Exercise materials —
[Start of section]

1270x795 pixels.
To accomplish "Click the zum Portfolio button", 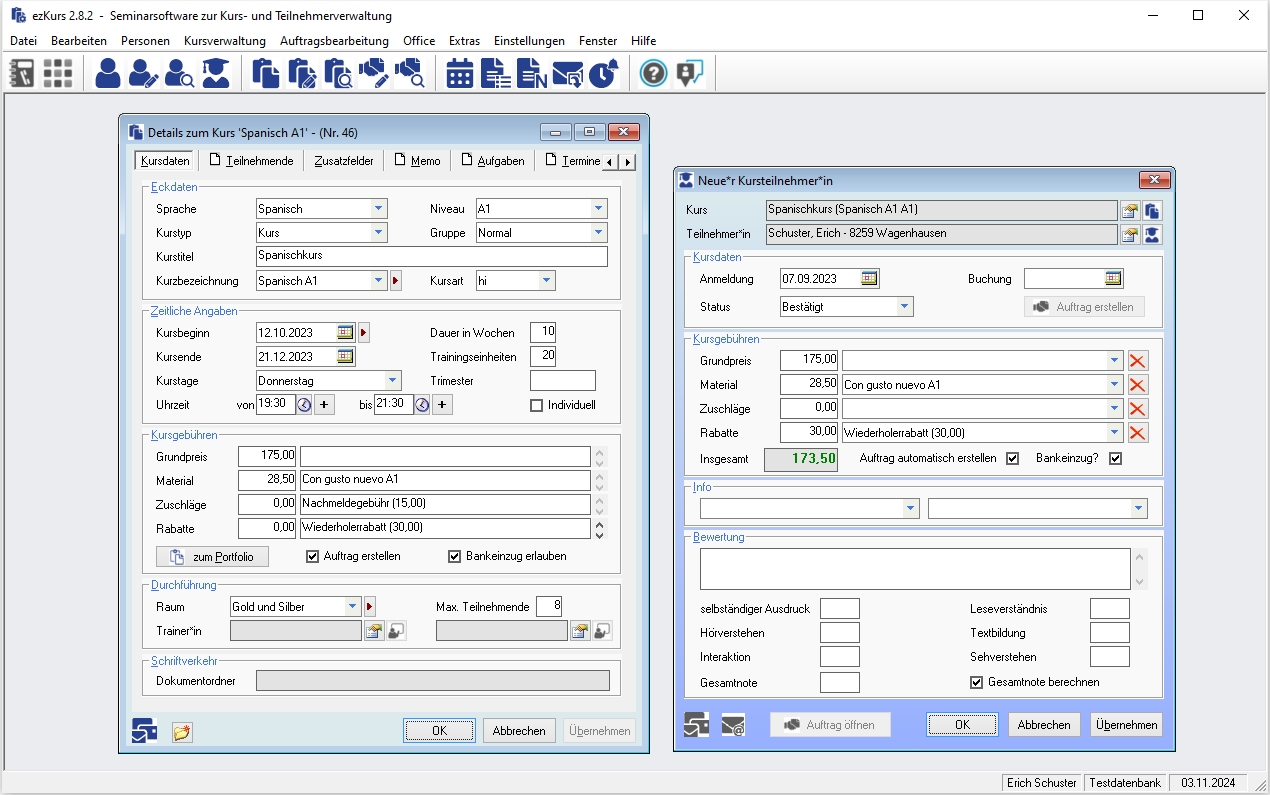I will (x=212, y=557).
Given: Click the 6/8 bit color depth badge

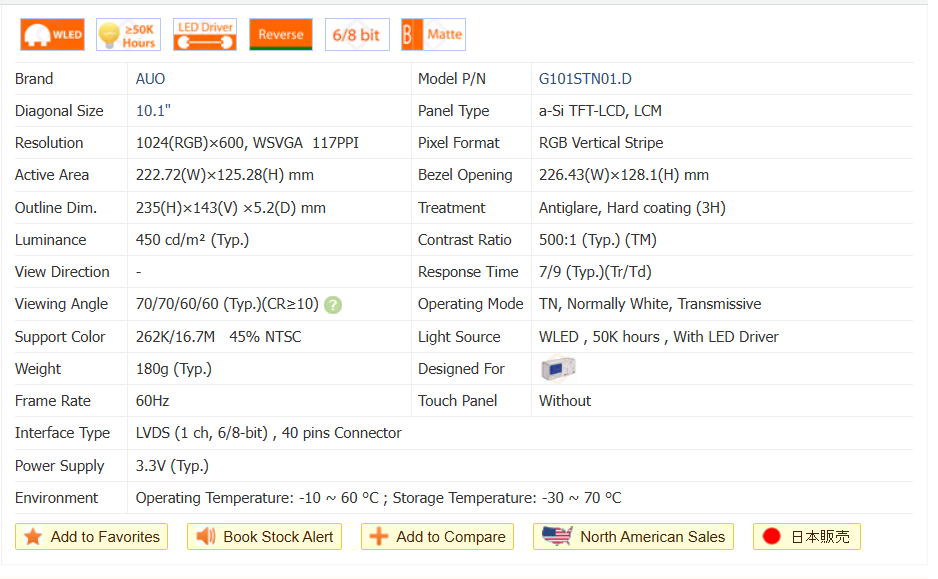Looking at the screenshot, I should [x=357, y=35].
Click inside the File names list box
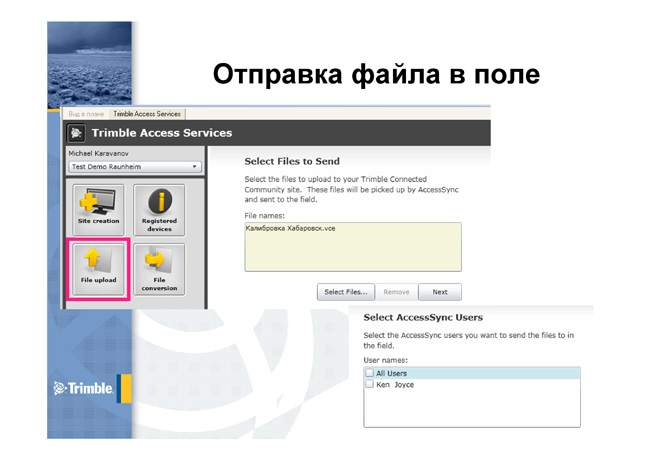650x460 pixels. coord(353,247)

[End of section]

Problem statement —
Transcribe exactly the lines above, running from the one that contains "Given: Click the 6/8 bit color depth badge" through the final line of the listing, and skip every picture.

Answer box —
Given: Click the 6/8 bit color depth badge

Looking at the screenshot, I should [x=357, y=35].
Click inside the File names list box
650x460 pixels. coord(353,247)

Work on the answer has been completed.